▶ **Task item**: Nothing in the data should be left out, so repeat it all exactly.

▶ **Information supplied**:
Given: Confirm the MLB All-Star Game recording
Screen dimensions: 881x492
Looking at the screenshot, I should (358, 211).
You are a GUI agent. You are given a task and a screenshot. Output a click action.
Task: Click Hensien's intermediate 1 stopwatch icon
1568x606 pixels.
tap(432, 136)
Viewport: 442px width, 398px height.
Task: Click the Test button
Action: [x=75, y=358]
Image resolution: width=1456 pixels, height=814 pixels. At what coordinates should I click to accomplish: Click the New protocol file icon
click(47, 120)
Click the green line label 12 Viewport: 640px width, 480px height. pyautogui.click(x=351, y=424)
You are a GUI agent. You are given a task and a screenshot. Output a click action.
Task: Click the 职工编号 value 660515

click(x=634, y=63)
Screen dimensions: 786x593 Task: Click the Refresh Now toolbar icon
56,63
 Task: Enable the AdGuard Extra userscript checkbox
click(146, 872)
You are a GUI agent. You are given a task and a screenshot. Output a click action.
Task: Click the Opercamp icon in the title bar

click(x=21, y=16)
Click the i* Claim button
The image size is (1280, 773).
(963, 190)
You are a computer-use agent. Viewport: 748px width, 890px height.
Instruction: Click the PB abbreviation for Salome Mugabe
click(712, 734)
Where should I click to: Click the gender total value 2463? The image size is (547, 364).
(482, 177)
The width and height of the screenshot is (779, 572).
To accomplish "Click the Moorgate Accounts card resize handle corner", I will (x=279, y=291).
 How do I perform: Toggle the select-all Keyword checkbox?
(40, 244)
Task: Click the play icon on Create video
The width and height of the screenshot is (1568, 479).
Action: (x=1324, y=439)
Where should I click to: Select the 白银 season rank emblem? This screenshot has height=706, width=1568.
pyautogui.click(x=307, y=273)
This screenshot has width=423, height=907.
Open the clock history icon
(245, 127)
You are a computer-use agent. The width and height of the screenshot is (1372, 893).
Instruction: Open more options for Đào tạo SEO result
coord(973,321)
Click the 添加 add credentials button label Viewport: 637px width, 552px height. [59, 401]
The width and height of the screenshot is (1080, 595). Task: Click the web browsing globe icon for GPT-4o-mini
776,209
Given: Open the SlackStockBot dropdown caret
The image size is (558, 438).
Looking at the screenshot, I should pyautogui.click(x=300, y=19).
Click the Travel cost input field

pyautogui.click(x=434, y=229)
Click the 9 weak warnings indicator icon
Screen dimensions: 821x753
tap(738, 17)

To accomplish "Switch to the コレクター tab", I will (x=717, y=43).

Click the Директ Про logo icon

▶ **Result for this exercise**:
Given: Confirm the MLB All-Star Game recording
Screen dimensions: 881x492
Looking at the screenshot, I should (358, 211).
You are a GUI agent. You are given a task and a screenshot. Output a click action.
Task: Click Hensien's intermediate 1 stopwatch icon
1568x606 pixels.
tap(432, 136)
Viewport: 442px width, 398px height.
Task: Click the Test button
Action: [x=75, y=358]
Image resolution: width=1456 pixels, height=814 pixels. At what coordinates should I click to accomplish: Click the New protocol file icon
click(47, 120)
Click the green line label 12 Viewport: 640px width, 480px height. pyautogui.click(x=351, y=424)
You are a GUI agent. You are given a task and a screenshot. Output a click action.
Task: Click the 职工编号 value 660515

click(x=634, y=63)
Screen dimensions: 786x593 Task: Click the Refresh Now toolbar icon
56,63
 Task: Enable the AdGuard Extra userscript checkbox
click(146, 872)
You are a GUI agent. You are given a task and a screenshot. Output a click action.
Task: Click the Opercamp icon in the title bar

click(x=21, y=16)
Click the i* Claim button
The image size is (1280, 773).
(963, 190)
You are a computer-use agent. Viewport: 748px width, 890px height.
Instruction: Click the PB abbreviation for Salome Mugabe
click(712, 734)
Where should I click to: Click the gender total value 2463? The image size is (547, 364).
(482, 177)
The width and height of the screenshot is (779, 572).
To accomplish "Click the Moorgate Accounts card resize handle corner", I will (x=279, y=291).
 How do I perform: Toggle the select-all Keyword checkbox?
(40, 244)
Task: Click the play icon on Create video
The width and height of the screenshot is (1568, 479).
Action: (x=1324, y=439)
Where should I click to: Select the 白银 season rank emblem? This screenshot has height=706, width=1568.
pyautogui.click(x=307, y=273)
This screenshot has width=423, height=907.
Open the clock history icon
(245, 127)
You are a computer-use agent. The width and height of the screenshot is (1372, 893).
Instruction: Open more options for Đào tạo SEO result
coord(973,321)
Click the 添加 add credentials button label Viewport: 637px width, 552px height. [59, 401]
The width and height of the screenshot is (1080, 595). Task: Click the web browsing globe icon for GPT-4o-mini
776,209
Given: Open the SlackStockBot dropdown caret
The image size is (558, 438).
Looking at the screenshot, I should pyautogui.click(x=300, y=19).
Click the Travel cost input field

pyautogui.click(x=434, y=229)
Click the 9 weak warnings indicator icon
Screen dimensions: 821x753
tap(738, 17)

To accomplish "Switch to the コレクター tab", I will (x=717, y=43).

Click the Директ Про logo icon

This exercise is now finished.